Perplexe, l’opinion publique mondiale retient son souffle devant le meilleur cirque que la «démocratie» américaine est capable de mettre en scène.

Le premier round aura lieu lundi prochain entre une Reine de la Guerre bénéficiant d’un puissant distributeur automatique de billets (Fondation Clinton) et un milliardaire ultra-narcissique adoré par un «tas de déplorables».

Ceci est un cirque tout à fait approprié pour l’auto-glorifiée «nation indispensable» où le «mal» a été intronisé – sérieusement – comme catégorie philosophique.

Pour le «tas de déplorables», et même au-delà de ce cercle, la tentation est grande d’assimiler le vote pour Donald Trump à un doigt levé contre l’établissement.

Ultra-malin à jouer des médias grand public pour obtenir une publicité gratuite inestimable, élevant la démesure à une forme d’art, tout en étant imperméable à l’ironie et à la dérision, Trump a été maître dans l’art de tarauder, par vagues de colère successives, la nouvelle élite libérale – y compris la nomenklatura crypto- intellectuelle des «experts» instruits de l’Ivy League [le gratin académico-universitaire US, NdT] – qui n’en avait rien à cirer de tenter le moindre effort pour comprendre – dans le monde réel – les conséquences des politiques du gouvernement des États-Unis.

La colère se manifeste chez les cols bleus déclassifiés, les chômeurs, les analphabètes fonctionnels, les rebuts blancs. Quelle que soit la façon de les nommer, ils sont la partie exclue du banquet néolibéral, non seulement sur le plan économique mais aussi sur le plan culturel.

Mais Trump étant ce qu’il est, un maître de l’auto-promotion, la bataille est plus celle d’un Ego contre l’Establishment.
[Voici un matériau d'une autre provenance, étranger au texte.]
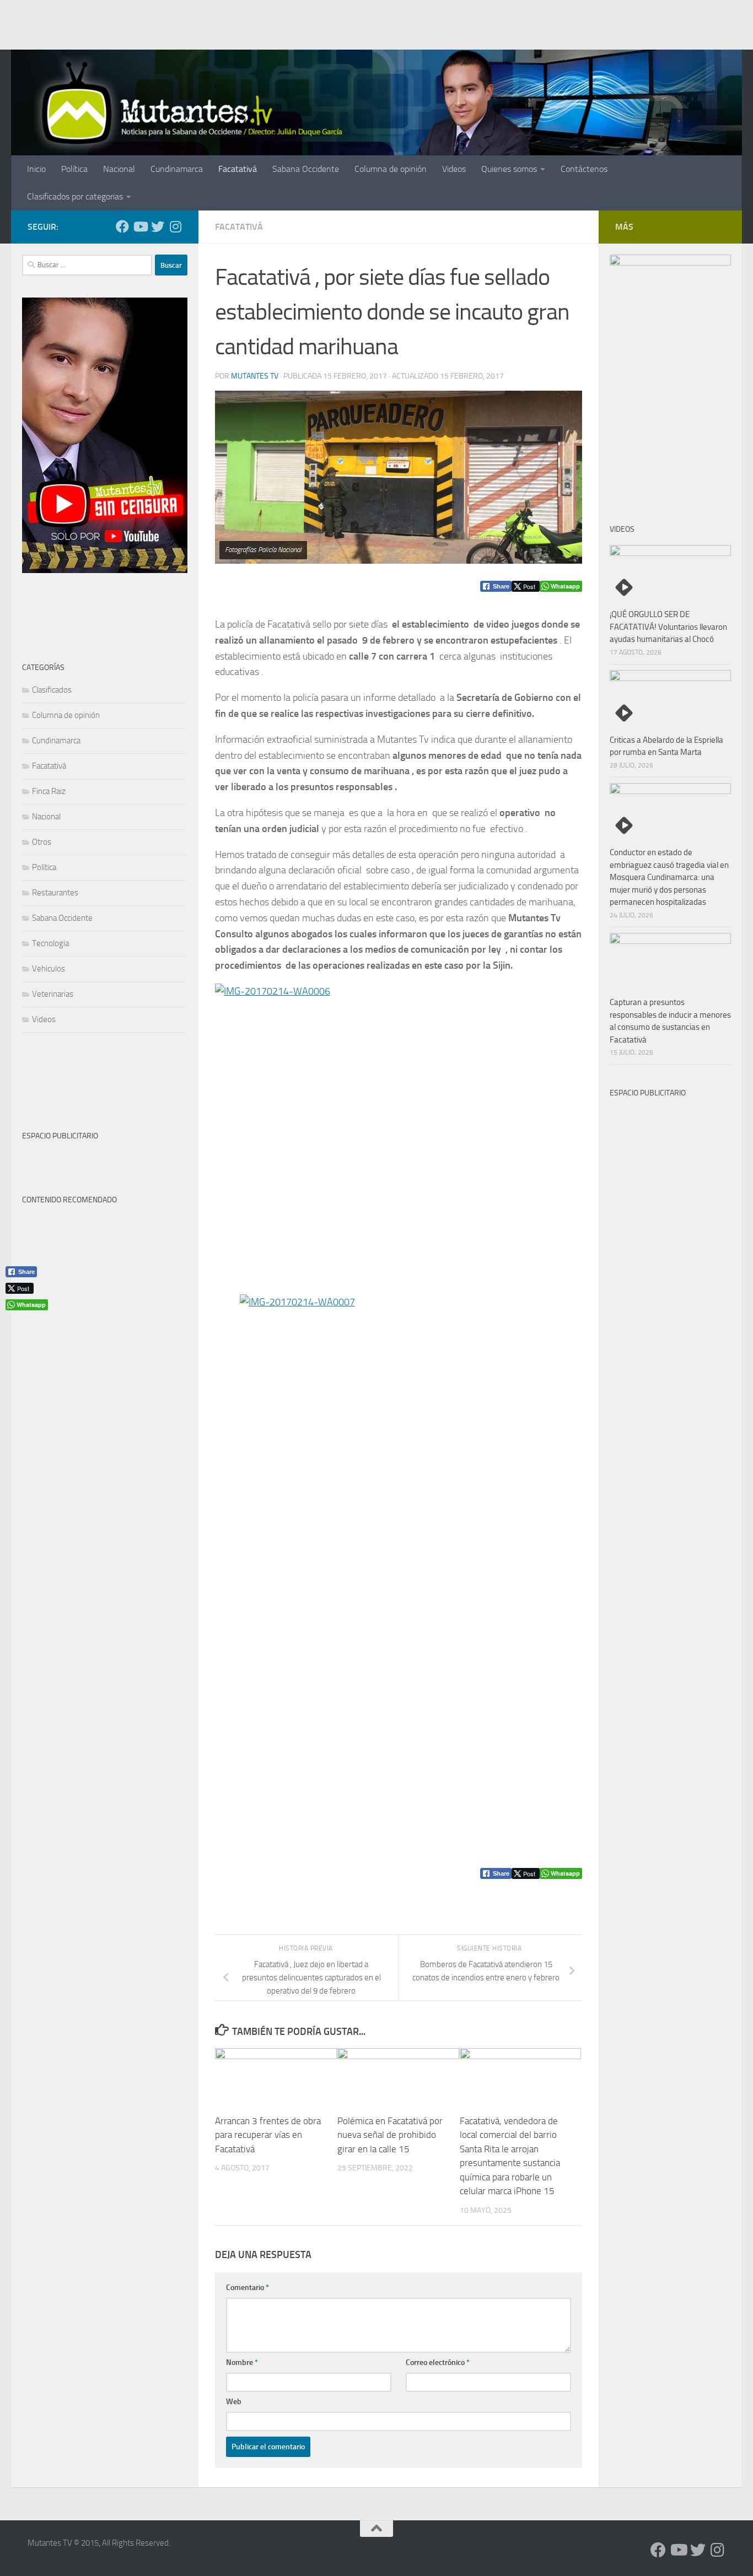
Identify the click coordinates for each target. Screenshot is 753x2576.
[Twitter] (157, 226)
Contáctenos (584, 169)
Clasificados (52, 690)
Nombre (242, 2362)
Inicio (36, 169)
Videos (454, 169)
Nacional (119, 169)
Et cela devient plus savoureux en apprenant par la bouche de puissants, et discrets, intérêts basés à New York – partisans de la plate-forme de Trump – qui est vraiment en train de gagner :

«La campagne Trump dépense peu d’argent, elle le garde en réserve. Ils pourront l’utiliser pendant le dernier mois, après les débats, si Hillary récupère de ce qui semble être une attaque de la maladie de Parkinson. Il a un coup à jouer, bien qu’il importe peu de savoir qui va gagner, je prédis qu’il y aura la paix avec la Russie ; le prix du pétrole va augmenter ; les importations en provenance d’Asie de pièces militaires seront rapatriées et le trucage des monnaies va cesser ; il y aura des mesures de compensation pour arrêter le flot d’immigrants et de produits par une réévaluation des devises. Les maîtres ne perdent pas.»
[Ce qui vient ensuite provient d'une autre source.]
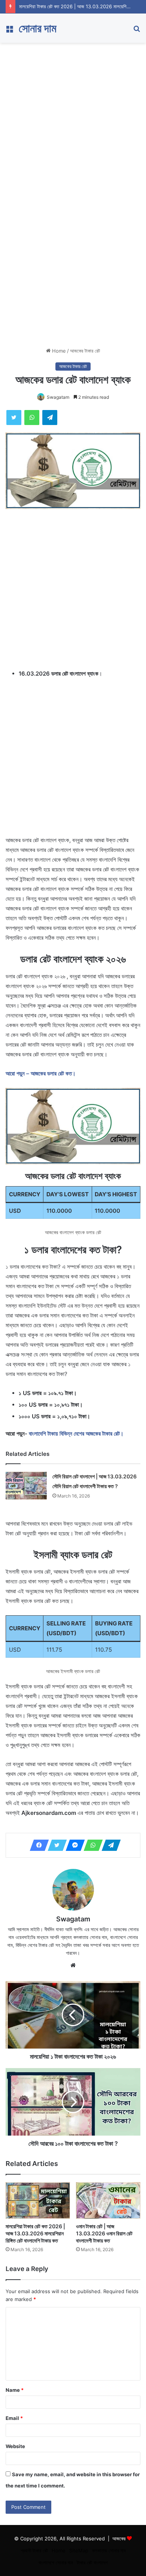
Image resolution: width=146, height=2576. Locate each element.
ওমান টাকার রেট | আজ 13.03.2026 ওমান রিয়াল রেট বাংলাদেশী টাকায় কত (104, 2233)
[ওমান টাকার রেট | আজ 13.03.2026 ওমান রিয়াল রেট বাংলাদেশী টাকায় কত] (108, 2200)
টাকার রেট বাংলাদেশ (92, 2562)
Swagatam (58, 397)
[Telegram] (108, 1845)
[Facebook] (37, 1845)
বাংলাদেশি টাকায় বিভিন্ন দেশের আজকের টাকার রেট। (76, 1433)
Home (58, 351)
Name (15, 2390)
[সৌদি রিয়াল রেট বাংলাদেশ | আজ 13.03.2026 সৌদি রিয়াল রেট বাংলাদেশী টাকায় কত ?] (26, 1486)
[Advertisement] (73, 119)
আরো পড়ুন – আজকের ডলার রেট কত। (41, 1073)
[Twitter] (55, 1845)
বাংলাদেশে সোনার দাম (56, 2562)
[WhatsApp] (90, 1845)
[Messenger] (73, 1845)
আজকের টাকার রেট (85, 351)
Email (14, 2418)
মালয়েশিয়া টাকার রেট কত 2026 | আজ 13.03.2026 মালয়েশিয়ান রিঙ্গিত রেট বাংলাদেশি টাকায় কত (35, 2233)
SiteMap (78, 2550)
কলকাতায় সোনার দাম (109, 2550)
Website (15, 2446)
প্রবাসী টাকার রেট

Les «maîtres» sont bien sûr les maîtres de l’univers qui dirigent vraiment le gouvernement des États-Unis.

Et voici l’explication définitive sur la façon dont ce dernier est contrôlé :

«Les deux parties sont contrôlées et cela explique tout. Lénine a dit que la façon de vaincre son adversaires consiste à corrompre prendre en charge son leadership. Regardez la Majorité Morale que Jerry Falwell a dissoute quand elle est devenue trop puissante. Regardez Ross Perot qui s’est retiré quand il a commencé à faire une vraie différence. Tous deux ont été pris en charge et Ross a même fait de l’argent avec ça.»

«Leur jargon interne pour ce concept se nomme «silence dynamique». Il s’agit d’une technique des maîtres consistant à bloquer toute diffusion concernant, disons par exemple un nazi, pour qu’il ne puisse entraîner personne à sa suite. C’est ce qu’ils auraient pu faire pour Trump s’il n’avait pas été un des leurs. Qui aurait pu se plaindre ? C’était juste un opérateur immobilier apolitique qui n’intéressait personne.»
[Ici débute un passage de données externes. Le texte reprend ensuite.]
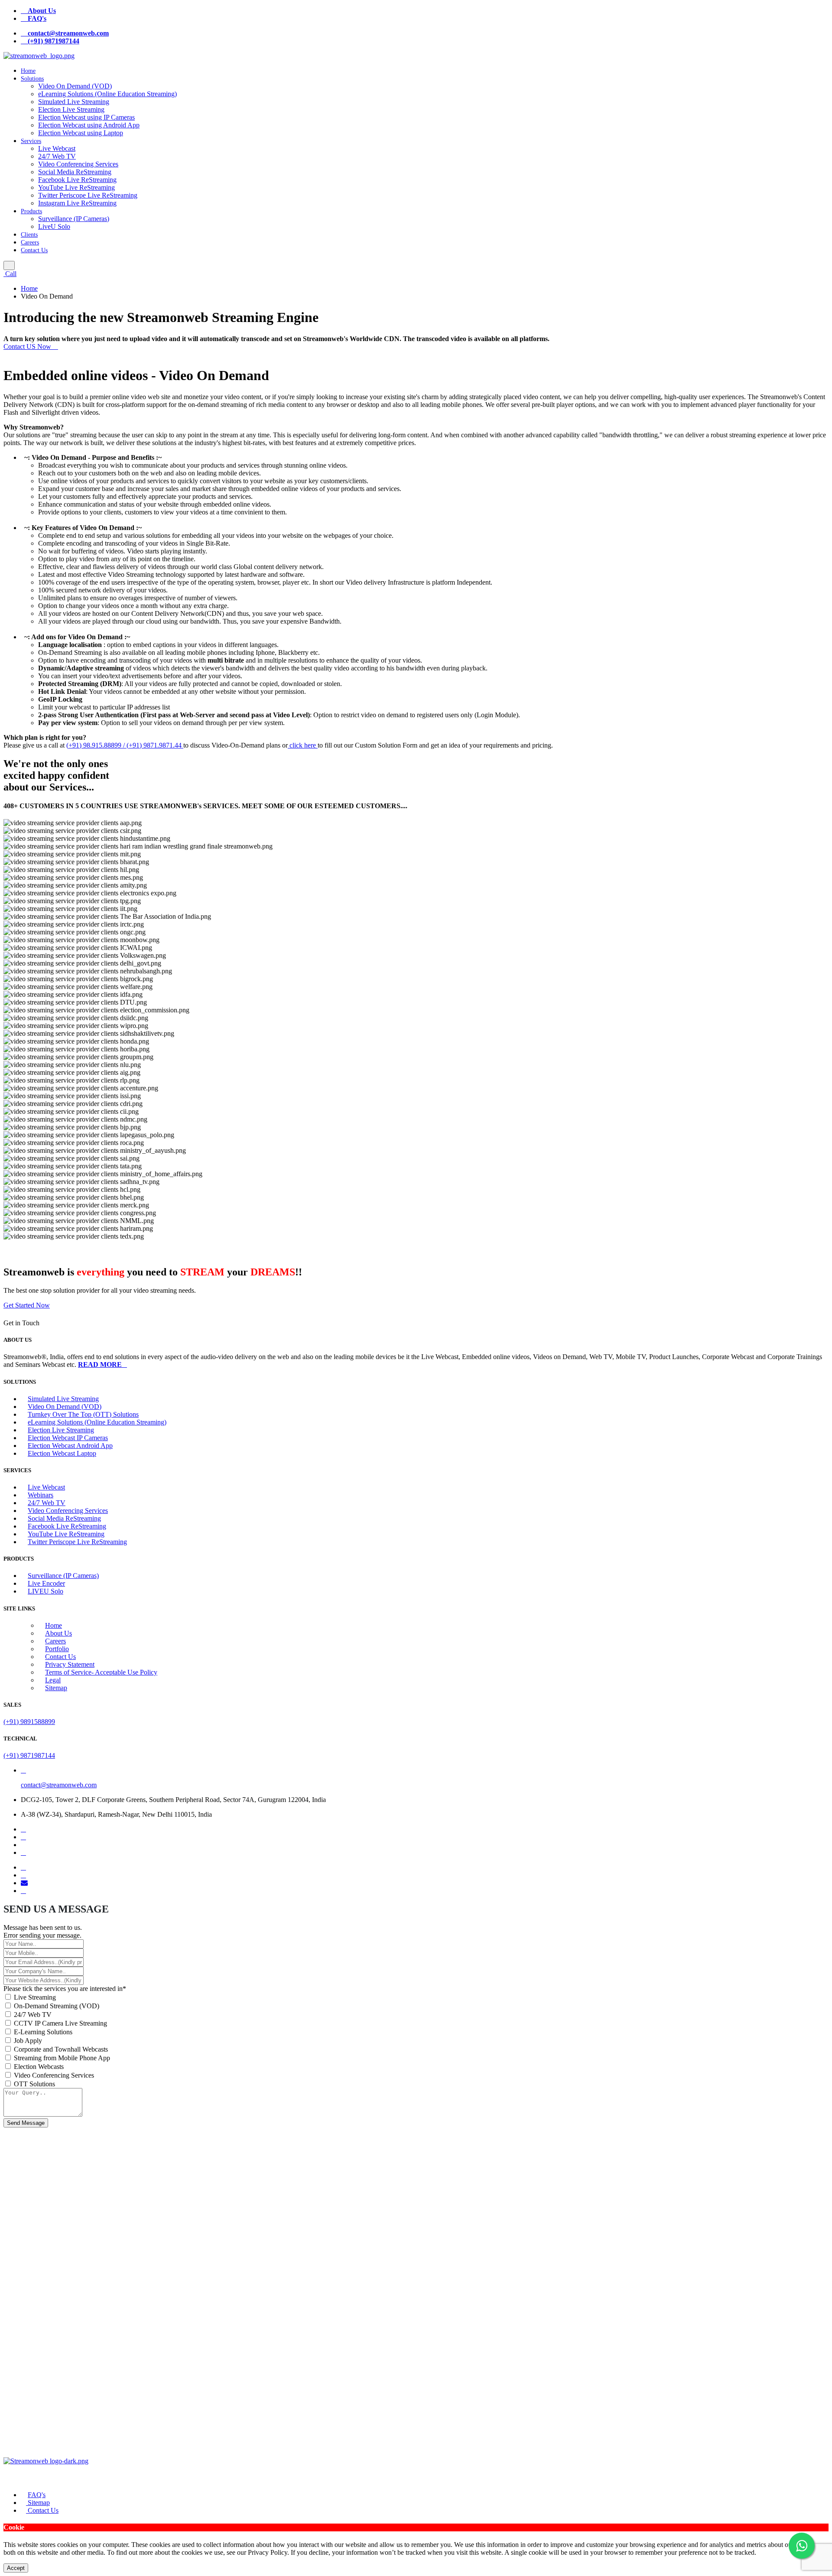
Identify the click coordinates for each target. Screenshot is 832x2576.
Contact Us (34, 250)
«Alors qu’est-ce que nous avons au bout du compte ? Un concours de gladiateurs divertissant contrôlé des deux côtés par les maîtres et le gagnant emporte tout l’argent – comme avec la Fondation Clinton. Et le public n’est pas plus avancé.»

Le Circus Maximus 24/7

Il y a des gradations subtiles dans ce scénario. Les intérêts Rothschild ne soutiennent pas Trump – selon ces sources bien connectées – parce que Trump n’a pas été oint par le club, il est donc peu fiable. Ils rappellent, par exemple, comment «Greenspan était si incompétent que les dirigeants de Wall Street ont dû lui apporter du business, afin qu’il puisse faire de l’argent, avant de le mettre à la tête de la Réserve fédérale. Puis il était tellement nul qu’il fallait diriger chacun de ses mouvement car il ne comprenait rien à ce qu’ils faisaient.»

«Ils», bien sûr, désigne les intérêts des Rothschild.

Sur le front de la Guerre froide 2.0, les choses sont encore plus floues. Depuis 2010, quand il a été ordonné à Obama de conserver la stratégie de première frappe nucléaire américaine, la Russie et la Chine savaient vers qui cela se dirigeait. Pas étonnant que Trump soit sans cesse attaqué comme cheval de Troie de Poutine – parce qu’il est contre la Guerre froide 2.0 et la diabolisation de la Russie.

Le strident Ash Carter, du Pentagone, bientôt chômeur, est une chose, mais une chose tout à fait différente est ce que veulent vraiment les Maîtres de l’Univers, toujours selon cette source de partisans de Trump : «Hillary devrait suivre les lignes directrices de Trump si elle gagne, car l’armée américaine va lui expliquer qu’elle n’a pas d’autre option, compte tenu de la supériorité militaire russe dans les sous-marins et les missiles défensifs et offensifs. Les politiques de Trump sont avisées.»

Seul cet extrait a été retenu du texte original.